3) "Processual civil - Embargos de declaração - Cabimento - Prequestionamento - Exclusão de multa - Súmula nº 98 do STJ - Execução fiscal - Informações sigilosas sobre bens a serem penhorados - Requisição. [...]

- O juiz da execução fiscal só deve deferir pedido de expedição de ofício à Receita Federal, ao Banco Central e às demais instituições detentoras de informações sigilosas sobre o executado, após a exequente comprovar não ter logrado êxito em suas tentativas de obtê-las para encontrar o executado e seus bens.

Recurso parcialmente provido" (REsp 282.717-SP, Rel. Min. Garcia Vieira, DJU de 11.12.2000, p. 183. RSTJ 139/127).

4) "Processo civil. Execução fiscal. Penhora. Requisição de informações à Receita Federal. Possibilidade.

- Esgotados os meios para a localização dos bens do executado, é admissível a requisição, através do juiz da execução, de informações à Receita Federal, face ao interesse da Justiça na realização da penhora.

Recurso especial conhecido e provido" (REsp 161.296-RS, Rel. Min. Francisco Peçanha Martins, DJU de 08.05.2000, p. 80).

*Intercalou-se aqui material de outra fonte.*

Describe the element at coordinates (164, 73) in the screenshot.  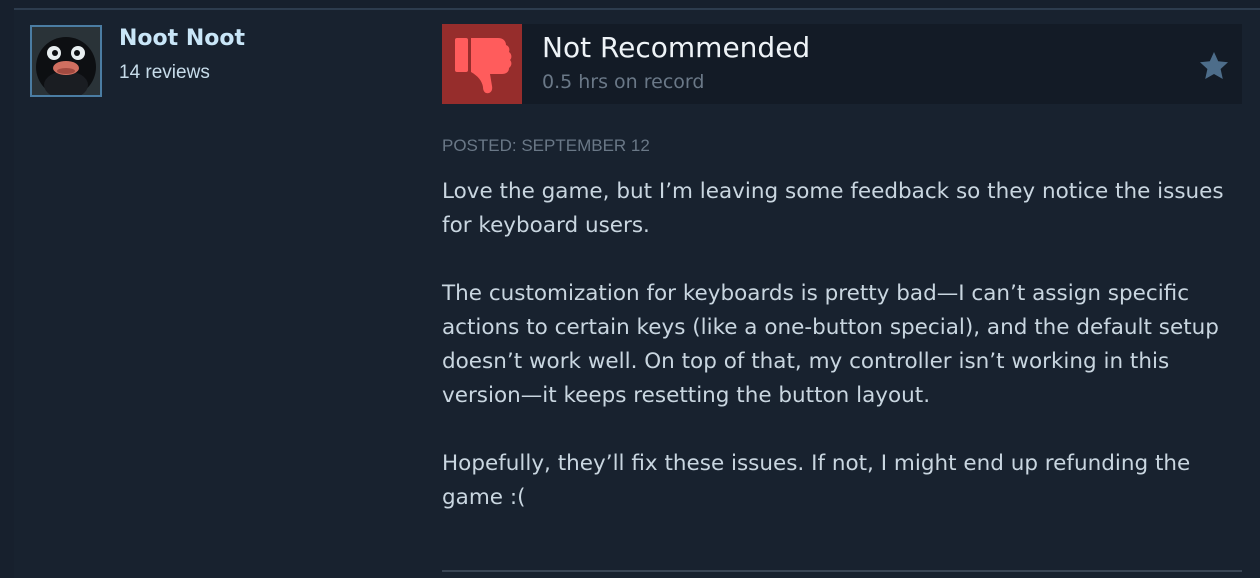
I see `author-review-count: 14 reviews` at that location.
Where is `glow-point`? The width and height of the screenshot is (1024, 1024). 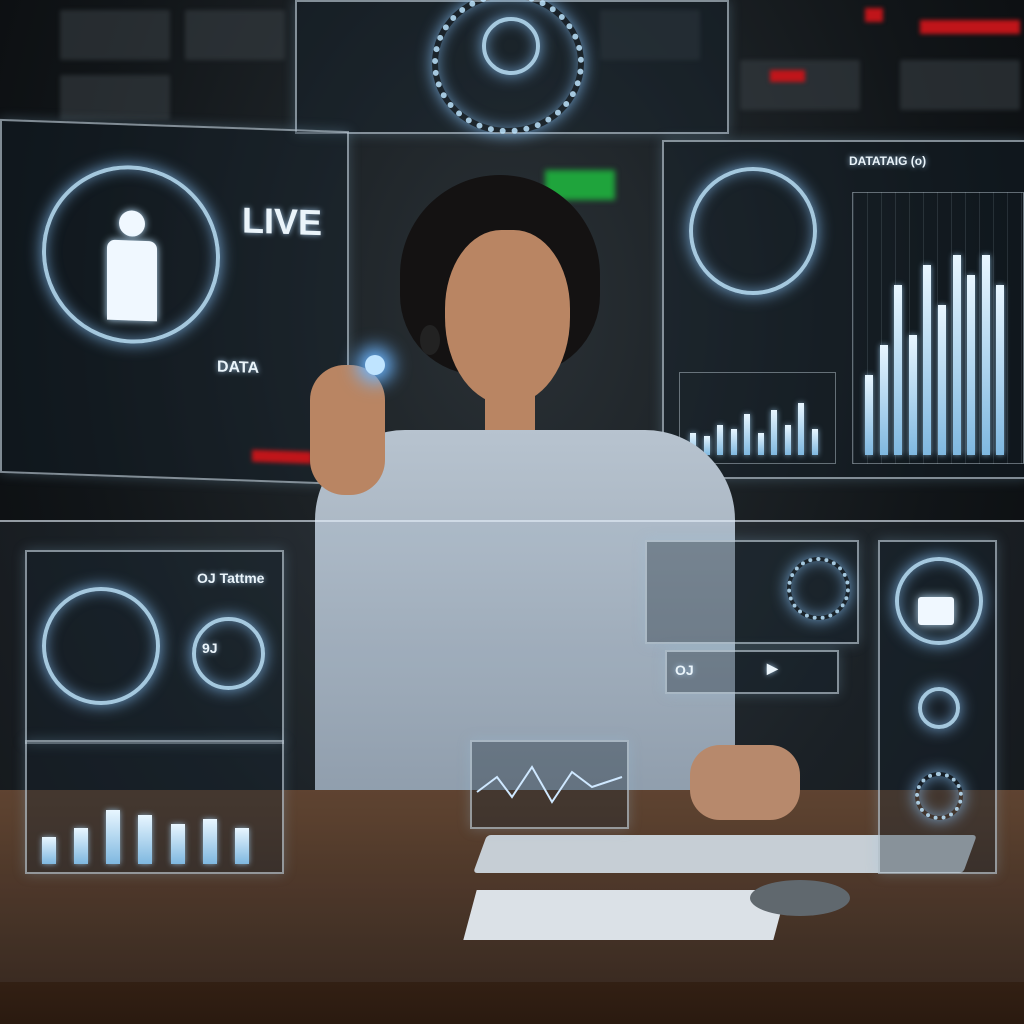 glow-point is located at coordinates (375, 365).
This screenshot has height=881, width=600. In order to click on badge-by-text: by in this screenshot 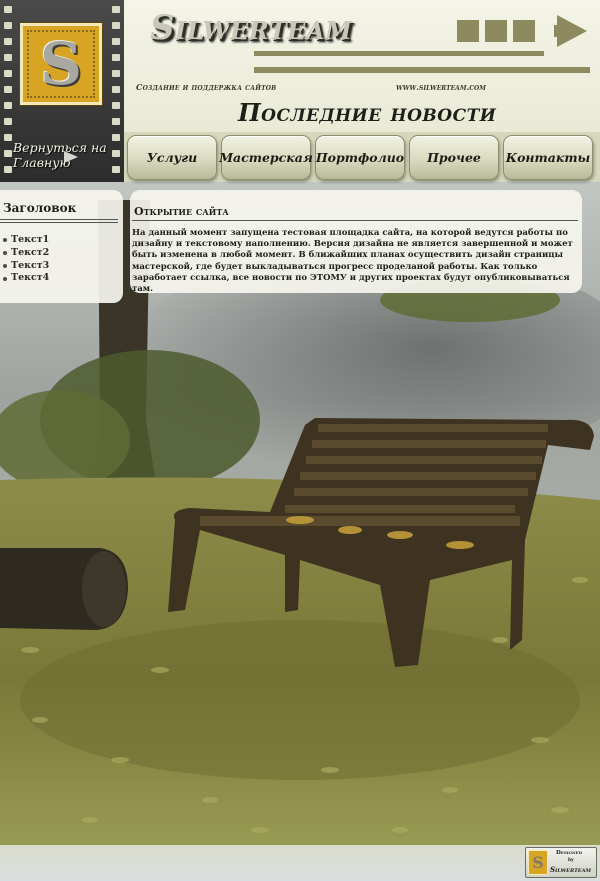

5) "Processual civil - Execução - Bens do devedor passíveis de penhora - Localização - Requisição de informações - Receita Federal. - Somente em casos excepcionais, quando comprovadamente infrutíferos os esforços diretos do exequente, admite-se a requisição, pelo juiz, de informações à Delegacia da Receita Federal, acerca da existência e localização de bens do devedor (segunda seção - EREsp 28.067-MG). Decisão que se harmoniza com a orientação da Corte. Incidência das disposições da Súmula 83/STJ [...]" (REsp 156.742-DF, Rel. Min. Waldemar Zveiter, DJU de 17.8.98, p. 70).

6) "Execução. Informação do endereço pela Receita Federal. Possibilidade. Precedentes.

1. A Corte não tem admitido, salvo em situações excepcionais, a expedição de ofício à Receita Federal para a obtenção de informações sobre os bens do executado, de caráter sigiloso. Todavia, a restrição não merece existir se se trata, apenas, de pedido de endereço do devedor, não envolvendo sigilo fiscal, não sendo razoável impedir-se a providência, uma das medidas ao alcance do credor para satisfazer o seu crédito pela via judicial.

2. Recurso especial conhecido e provido" (REsp 236.704/SP, 3ª Turma/STJ, Rel. Min. Carlos Alberto Menezes Direito, j. em 25.04.2000, DJ de 12.6.2000, p. 109, RSTJ 135/37).

Demonstrado, portanto, que, embora seja ônus do agravante a apresentação das certidões, ele comprovou que diligenciou na busca das informações necessárias à propositura da ação de usucapião e não obteve sucesso, tenho que cabível se mostra a expedição de ofícios aos Cartórios de Registros de Imóveis, sendo de se acolher as razões recursais.

Dispositivo:

Isso posto, dou provimento ao recurso para reformar a decisão agravada e determinar que as informações solicitadas pelo Ministério Público sejam obtidas por meio de expedição de ofícios do Juízo aos órgãos públicos, sem ônus para o agravante.

Custas recursais, pelos agravados.

Votaram de acordo com a Relatora os Desembargadores Lucas Pereira e Eduardo Mariné da Cunha.

Súmula - DERAM PROVIMENTO AO RECURSO.


Fonte: Diário do Judiciário Eletrônico de MG - 21/01/2011.